Die Seitenschiffe sind extrem schmal und hoch. Das 18,80 Meter hohe Mittelschiff der Basilika wird von einem Tonnengewölbe auf Gurten bedeckt. Ihm verdankt die Kirche ihre hohe kunsthistorische Bedeutung. Das Langhaus kreuzt sich mit dem kaum vorspringenden Querschiff in einer „ausgeschiedenen Vierung“ (s. Artikel Vorromanik). Die deutlich größere mittlere der drei Apsiden besitzt einen Vorchor mit innerer Nischengliederung. Der Außenbau zeigt nur eine einfache Lisenengliederung.
[Bearbeiten] Die Bedeutung der Kirche für die Entwicklung des Gewölbebaus
In der zweiten Hälfte des 11. Jahrhunderts verbreitete sich der Wölbungsbau in weiten Teilen Europas. In Burgund und hier Nordspanien scheinen die Anfänge zu liegen. In der Vorkirche von St. Philibert in Tournus existiert die früheste in Burgund noch stehende in allen Teilen gewölbte Anlage. Zuvor – vor der Jahrtausendwende – gab es Gewölbe nur in kleineren Anlagen. Jetzt erst – zu Beginn des 11. Jahrhunderts - wagte man es, alle Teile auch einer größeren Kirche zu wölben.
Hier in Cardona lassen sich die Voraussetzungen studieren, die zur Entwicklung größerer Gewölbe notwendig waren. Zunächst mussten die Fensteröffnungen und die Glieder des Stützsystems in ihren Achsen aufeinander abgestimmt sein. Nur so ließen sich Mauerdurchbrechungen vornehmen, die sowohl ausreichende Belichtung ermöglichten als auch die Konstruktion von Stützelementen für das neue durchgehende Steingewölbe (Gurte).
Das hatte zur Folge, dass der Raum zunehmend von tragenden Architekturgliedern in gleichem Abstand rhythmisiert wurde. Die Dienste und die Vorlagen wurden in neuartiger Weise auf die Wände gelegt („straffe Vertikalbahnen“, Adam, S. 76). Es beginnt eine Entwicklung, die dazu führt, dass der Pfeiler nicht mehr ein Teil der Wand ist, sondern isoliert wird, was sich in der Gotik zum grundlegenden Konstruktionsprinzip steigern wird. Die Pfeiler zwischen Mittel- und Seitenschiff hier in Cardona demonstrieren den ersten klaren Schritt in diese Richtung. Sie setzen sich zusammen aus einem Kern (Mauerrest) und gestuften Vorlagen auf allen vier Seiten, die sowohl zum Gewölbe von Mittel- und Seitenschiff hochgehen, als auch als Unterzüge zum benachbarten Pfeiler. Sie wirken mit einem Durchmesser von 2,5 Metern noch sehr massiv.

◆ Bereitgestelltes Material ◆
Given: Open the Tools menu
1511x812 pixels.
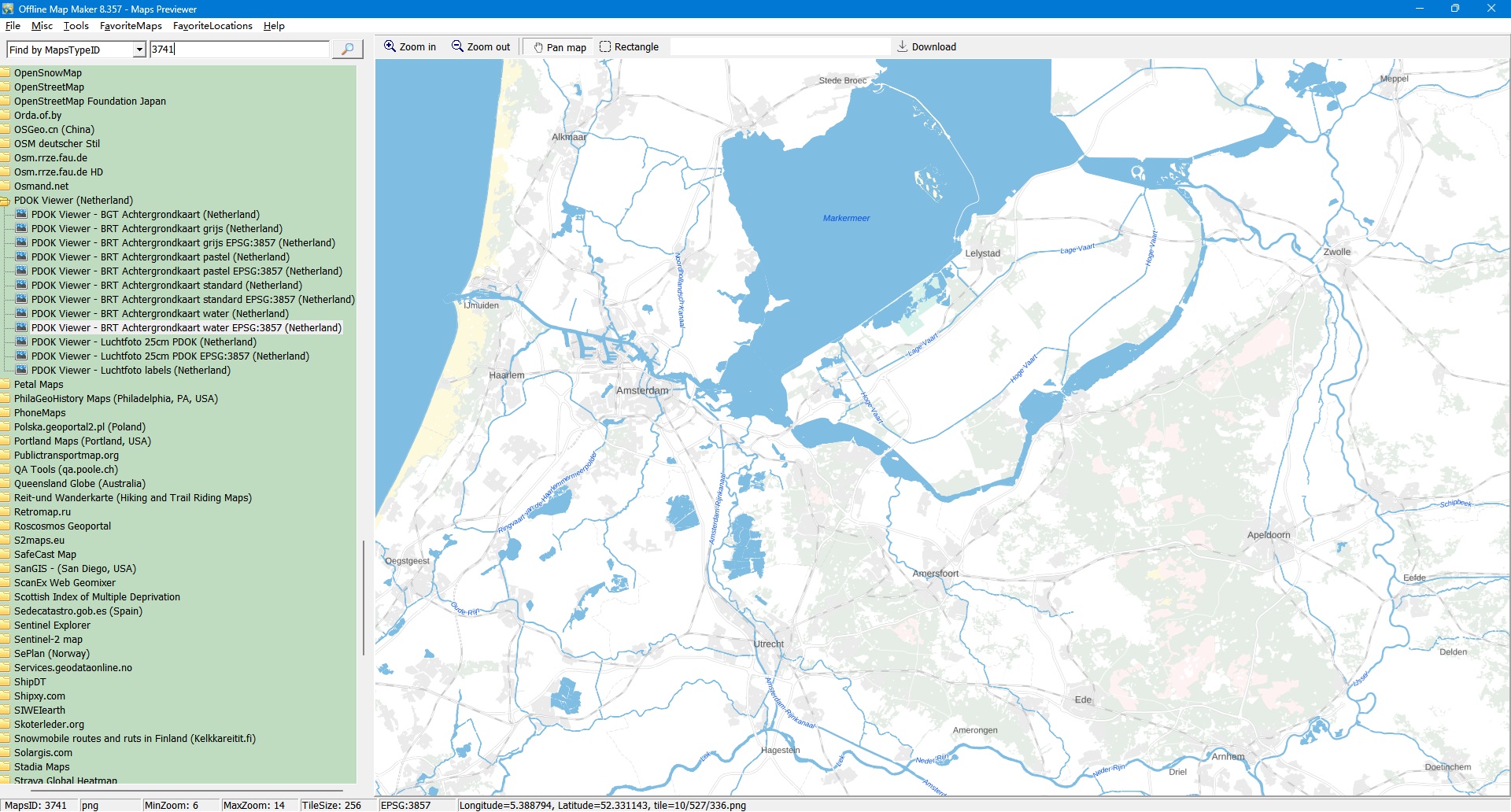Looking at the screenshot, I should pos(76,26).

◆ Zu erledigen ◆
Könntest du den Text über den Gewölbebau der Kirche in Cardona im Anschluss an seinen letzten Satz weiterführen? Die Zeilen stammen aus einer anderen Quelle.

◆ Die Antwort ◆
Ungewöhnlich und bezeichnend für das experimentelle Frühstadium dieser Kirche ist das Verhältnis der Gewölbejoche der Schiffe zueinander. Drei Gewölbejoche in den Seitenschiffen kommen auf nur ein Mittelschiffjoch. „Äußerste Gegensätze, Gedrungenheit und schlankes Aufsteigen sind hier vereint, die romanische Baukunst hat ihre gültige Form gefunden“ (Adam, S. 76).
Zum Abfangen des Gewölbedrucks wurden außen Verstärkungen in Form von Nischengliederungen angefügt. Die Kuppel der ausgeschiedenen Vierung ruht auf vier Trompen, die noch niedrig und ungeschickt von wenigen engen Öffnungen durchbrochen sind.
Die Bautätigkeit stockte, wie deutlich an einigen Steinlagen oberhalb der Scheidarkade zu erkennen ist. Man datiert diese Bauunterbrechung auf das Jahr 1040, als der Stifter starb (Durliat, S. 543).
Die Blendnischen im Inneren sind römischen Ursprungs, also durch Italien vermittelt (Toman, S. 184).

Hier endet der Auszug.